GY-63_MS5611/libraries/Statistic/FAQ.md
2023-03-15 11:50:39 +01:00

117 lines
5.4 KiB
Markdown

## FAQ
#### Q: Are individual samples still available?
The values added to the library are not stored in the lib as it would use lots
of memory quite fast. Instead a few calculated values are kept to be able to
calculate the most important statistics.
#### Q: How many samples can the lib hold? Part 1: internal variables and overflow
Since version 1.0.0 the user can define the ` value type` and the `count type` in the constructor.
So one can use double (64) and uint64_t to improve precision at the price of performance.
The (default) counter of samples is an **uint32_t**, implying a maximum of about **4 billion** samples.
In practice many 'strange' things might happen before this number is reached.
There are two internal variables, **\_sum** which is the sum of the values and **\_ssq**
which is the sum of the squared values. Both can overflow especially **\_ssq**
can and probably will grow fast. The library does not protect against it.
**Estimated Average**
There is a workaround for this (to some extend) if one knows the approx
average of the samples before. Before adding values to the lib subtract
the expected average. The sum of the samples would move to around zero.
This workaround has no influence on the standard deviation.
!! Do not forget to add the expected average to the calculated average.
- Q: should this subtraction trick be build into the lib?
#### Q: How many samples can the lib hold? Part 2: order of magnitude floats
Since version 1.0.0 the user can define the ` value type` and the `count type` in the constructor.
So one can use double (64) and uint64_t to improve precision at the price of performance.
The samples are added in the internal variable **\_sum** and counted in **\_cnt**.
In time **\_sum** will outgrow the added values in order of magnitude.
As **\_sum** is a float with 23 bite = ~7 digits precision this problem starts
to become significant between 1 and 10 million calls to **add()**.
The assumption here is that what's added is always in the same order of magnitude
(+- 1) e.g. an analogRead. 10 million looks like a lot but an analogRead takes only
~0.1 millisecond on a slow device like an UNO.
Beyond the point that values aren't added any more, and the count still growing,
one will see that the average will go down (very) slowly, but down.
There are 2 ways to detect this problem:
- check **count()** and decide after 100K samples to call **clear()**.
- (since 0.4.3) Check the return value of **add()** to see what value is actually
added to the internal **\_sum**. If this substantial different, it might be time
to call **clear()** too.
For applications that need to have an average of large streams of data there also
exists a **runningAverage** library.
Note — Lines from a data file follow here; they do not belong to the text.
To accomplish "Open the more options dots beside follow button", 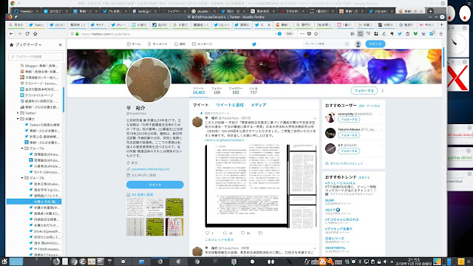I will tap(383, 90).
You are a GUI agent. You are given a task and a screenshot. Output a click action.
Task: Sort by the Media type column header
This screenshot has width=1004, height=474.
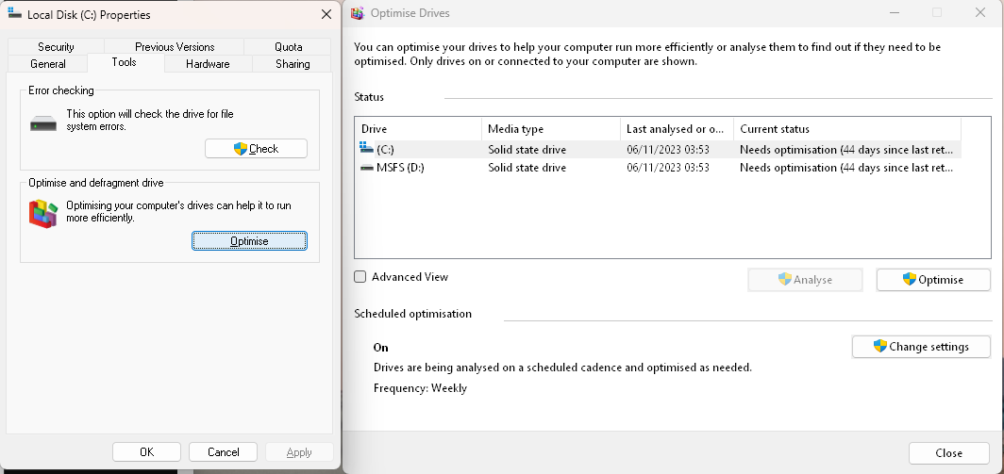tap(550, 129)
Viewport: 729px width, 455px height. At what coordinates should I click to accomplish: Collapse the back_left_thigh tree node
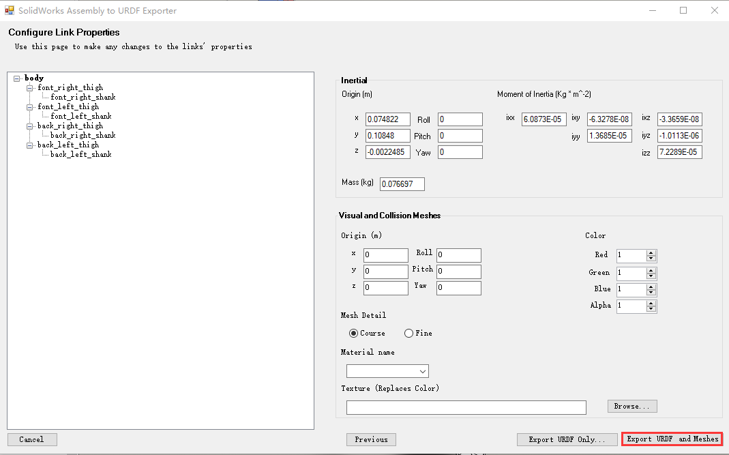tap(29, 145)
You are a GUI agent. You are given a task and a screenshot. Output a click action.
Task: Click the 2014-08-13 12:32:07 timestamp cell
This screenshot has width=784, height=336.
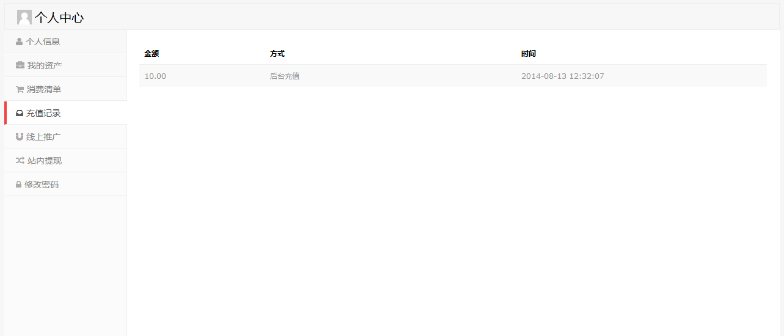click(562, 76)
This holds the last N (< 256) samples and take the
average of them. This will often be the better tool.
Also a consideration is to make less samples if possible. When temperature does
not change more than 1x per minute, it makes no sense to sample it 2x per second.
#### Q: How about the precision of the library?
Since version 1.0.0 the user can define the ` value type` and the `count type` in the constructor.
So one can use double (64) and uint64_t to improve precision at the price of performance.
The precision of the internal variables is restricted due to the fact
that they are 32 bit float (IEEE754). If the internal variable **\_sum** has
a large value, adding relative small values to the dataset wouldn't
change its value any more. Same is true for **\_ssq**. One might argue that
statistically speaking these values are less significant, but in fact it is wrong.
**Sorting values**
There is a workaround for this (to some extend). If one has the samples in an
array or on disk, one can sort the samples in increasing order (abs value)
and add them from this sorted list. This will minimize the error,
but it works only if the samples are available and they may be added
in the sorted, increasing order.
**Estimated Average**
Another workaround is if one knows the EA = Estimated Average.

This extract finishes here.